*Data for the task:*
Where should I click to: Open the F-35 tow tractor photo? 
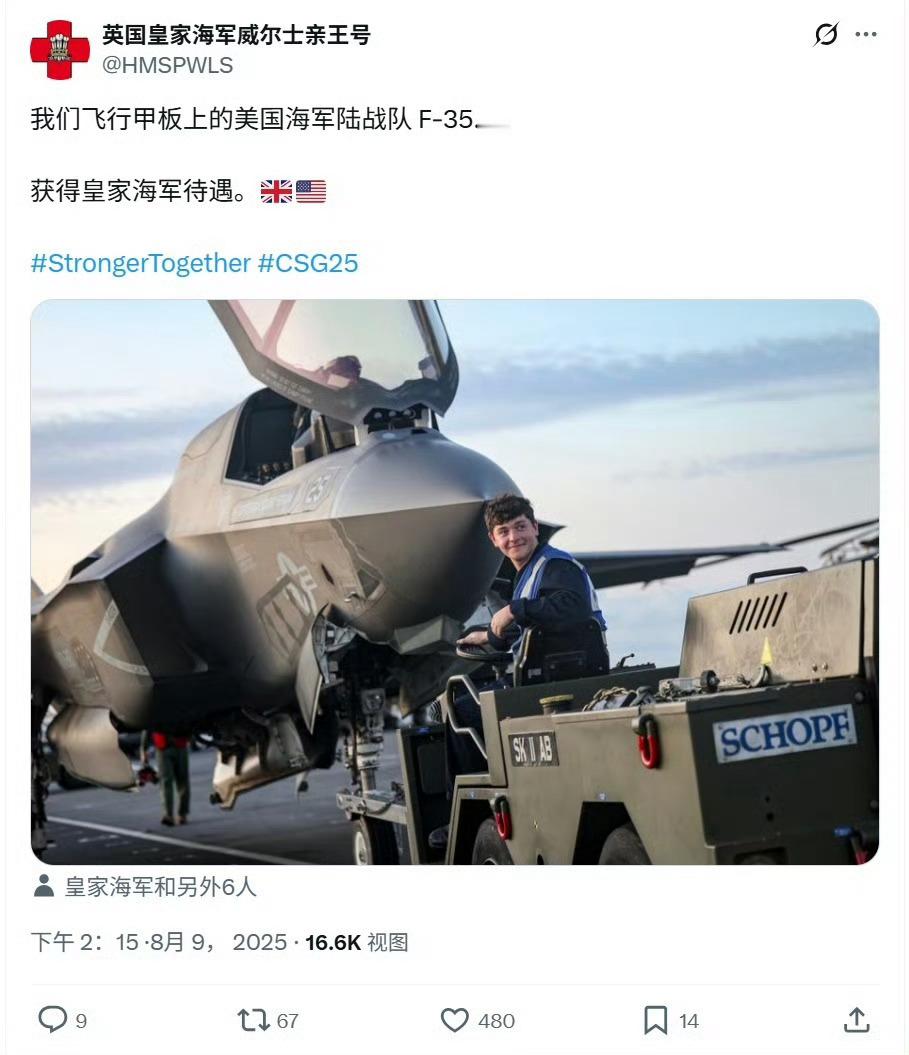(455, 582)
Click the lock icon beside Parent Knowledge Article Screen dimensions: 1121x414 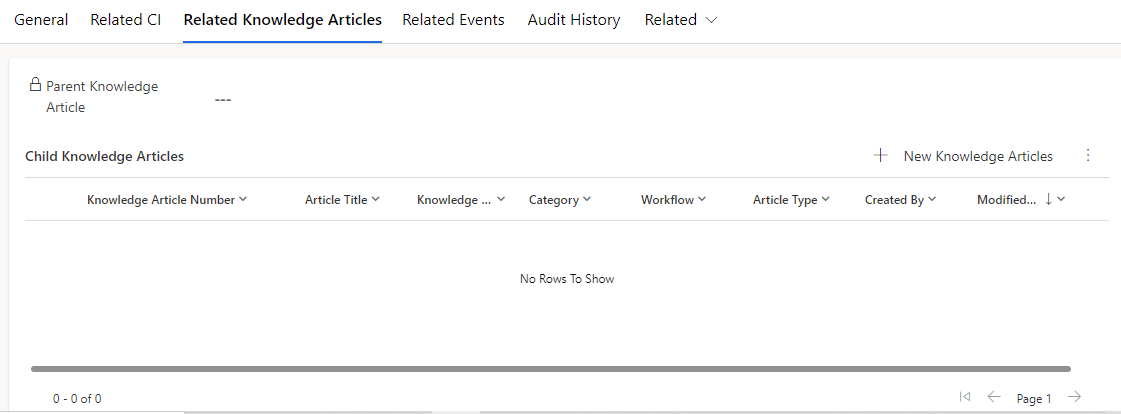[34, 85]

--

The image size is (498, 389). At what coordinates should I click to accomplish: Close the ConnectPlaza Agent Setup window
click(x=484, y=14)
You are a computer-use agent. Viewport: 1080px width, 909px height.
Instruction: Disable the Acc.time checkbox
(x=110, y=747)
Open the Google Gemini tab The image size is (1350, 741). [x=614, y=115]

*Task goal:* Working from the material above, retype exactly the lines from the one with "You are a computer-use" through the one with "Open the Google", both included, and only those lines.

*Exercise response:*
You are a computer-use agent. Viewport: 1080px width, 909px height.
Instruction: Disable the Acc.time checkbox
(x=110, y=747)
Open the Google Gemini tab The image size is (1350, 741). [x=614, y=115]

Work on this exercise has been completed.